*** Opening EXERCISE MATERIALS ***
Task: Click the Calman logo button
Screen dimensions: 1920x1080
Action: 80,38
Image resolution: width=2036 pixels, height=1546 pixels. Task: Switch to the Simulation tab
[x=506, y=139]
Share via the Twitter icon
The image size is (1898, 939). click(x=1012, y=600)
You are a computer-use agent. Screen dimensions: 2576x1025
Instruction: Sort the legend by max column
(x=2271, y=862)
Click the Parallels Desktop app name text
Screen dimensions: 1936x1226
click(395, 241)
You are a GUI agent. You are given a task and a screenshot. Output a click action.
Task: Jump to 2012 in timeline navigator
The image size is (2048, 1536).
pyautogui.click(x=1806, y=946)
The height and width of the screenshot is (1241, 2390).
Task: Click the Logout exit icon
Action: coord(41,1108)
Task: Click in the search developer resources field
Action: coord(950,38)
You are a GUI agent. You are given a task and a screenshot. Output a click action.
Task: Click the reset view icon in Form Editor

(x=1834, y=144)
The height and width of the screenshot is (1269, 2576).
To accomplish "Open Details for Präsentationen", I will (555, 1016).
*** Closing EXERCISE MATERIALS ***
PROBLEM DETAILS:
Please print all the data again exactly as given.

TASK RESPONSE:
Task: Click the Calman logo button
Screen dimensions: 1920x1080
Action: 80,38
Image resolution: width=2036 pixels, height=1546 pixels. Task: Switch to the Simulation tab
[x=506, y=139]
Share via the Twitter icon
The image size is (1898, 939). click(x=1012, y=600)
You are a computer-use agent. Screen dimensions: 2576x1025
Instruction: Sort the legend by max column
(x=2271, y=862)
Click the Parallels Desktop app name text
Screen dimensions: 1936x1226
click(395, 241)
You are a GUI agent. You are given a task and a screenshot. Output a click action.
Task: Jump to 2012 in timeline navigator
The image size is (2048, 1536).
pyautogui.click(x=1806, y=946)
The height and width of the screenshot is (1241, 2390).
Task: Click the Logout exit icon
Action: coord(41,1108)
Task: Click in the search developer resources field
Action: coord(950,38)
You are a GUI agent. You are given a task and a screenshot. Output a click action.
Task: Click the reset view icon in Form Editor

(x=1834, y=144)
The height and width of the screenshot is (1269, 2576).
To accomplish "Open Details for Präsentationen", I will (555, 1016).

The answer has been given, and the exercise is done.